--- start of Records provided ---

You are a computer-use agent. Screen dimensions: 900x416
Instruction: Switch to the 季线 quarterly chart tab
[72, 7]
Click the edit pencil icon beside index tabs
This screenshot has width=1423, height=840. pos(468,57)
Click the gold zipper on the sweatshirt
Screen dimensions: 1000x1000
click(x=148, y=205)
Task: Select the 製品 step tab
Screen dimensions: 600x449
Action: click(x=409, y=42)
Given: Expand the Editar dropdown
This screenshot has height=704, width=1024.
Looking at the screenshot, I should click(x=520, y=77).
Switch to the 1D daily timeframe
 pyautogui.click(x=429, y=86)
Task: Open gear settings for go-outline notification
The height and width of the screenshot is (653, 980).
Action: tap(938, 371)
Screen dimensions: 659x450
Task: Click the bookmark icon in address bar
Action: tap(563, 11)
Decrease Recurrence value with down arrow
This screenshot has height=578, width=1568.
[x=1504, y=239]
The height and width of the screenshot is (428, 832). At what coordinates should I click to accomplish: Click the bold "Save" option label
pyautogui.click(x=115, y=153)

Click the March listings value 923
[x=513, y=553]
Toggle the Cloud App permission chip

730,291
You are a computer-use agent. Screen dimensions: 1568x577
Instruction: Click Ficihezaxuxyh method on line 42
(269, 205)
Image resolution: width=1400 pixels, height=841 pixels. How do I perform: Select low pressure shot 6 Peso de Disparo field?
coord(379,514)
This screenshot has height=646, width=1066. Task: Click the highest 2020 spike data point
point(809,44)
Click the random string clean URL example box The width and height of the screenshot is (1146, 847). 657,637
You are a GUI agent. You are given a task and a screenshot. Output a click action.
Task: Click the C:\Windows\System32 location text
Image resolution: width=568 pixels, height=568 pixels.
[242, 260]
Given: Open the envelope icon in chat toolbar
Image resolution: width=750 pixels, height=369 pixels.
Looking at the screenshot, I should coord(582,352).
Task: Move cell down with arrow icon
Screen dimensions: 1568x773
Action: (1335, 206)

--- end of Records provided ---

[Written request]:
Can you rewrite all of the material above, swapping "Image resolution" for "Screen size" wherever it appears and leaving everything else as it is?

[Expected answer]:
You are a computer-use agent. Screen dimensions: 900x416
Instruction: Switch to the 季线 quarterly chart tab
[72, 7]
Click the edit pencil icon beside index tabs
This screenshot has width=1423, height=840. pos(468,57)
Click the gold zipper on the sweatshirt
Screen dimensions: 1000x1000
click(x=148, y=205)
Task: Select the 製品 step tab
Screen dimensions: 600x449
Action: click(x=409, y=42)
Given: Expand the Editar dropdown
This screenshot has height=704, width=1024.
Looking at the screenshot, I should click(x=520, y=77).
Switch to the 1D daily timeframe
 pyautogui.click(x=429, y=86)
Task: Open gear settings for go-outline notification
The height and width of the screenshot is (653, 980).
Action: tap(938, 371)
Screen dimensions: 659x450
Task: Click the bookmark icon in address bar
Action: tap(563, 11)
Decrease Recurrence value with down arrow
This screenshot has height=578, width=1568.
[x=1504, y=239]
The height and width of the screenshot is (428, 832). At what coordinates should I click to accomplish: Click the bold "Save" option label
pyautogui.click(x=115, y=153)

Click the March listings value 923
[x=513, y=553]
Toggle the Cloud App permission chip

730,291
You are a computer-use agent. Screen dimensions: 1568x577
Instruction: Click Ficihezaxuxyh method on line 42
(269, 205)
Screen size: width=1400 pixels, height=841 pixels. How do I perform: Select low pressure shot 6 Peso de Disparo field?
coord(379,514)
This screenshot has height=646, width=1066. Task: Click the highest 2020 spike data point
point(809,44)
Click the random string clean URL example box The width and height of the screenshot is (1146, 847). 657,637
You are a GUI agent. You are given a task and a screenshot. Output a click action.
Task: Click the C:\Windows\System32 location text
Screen size: width=568 pixels, height=568 pixels.
[242, 260]
Given: Open the envelope icon in chat toolbar
Screen size: width=750 pixels, height=369 pixels.
Looking at the screenshot, I should coord(582,352).
Task: Move cell down with arrow icon
Screen dimensions: 1568x773
Action: (1335, 206)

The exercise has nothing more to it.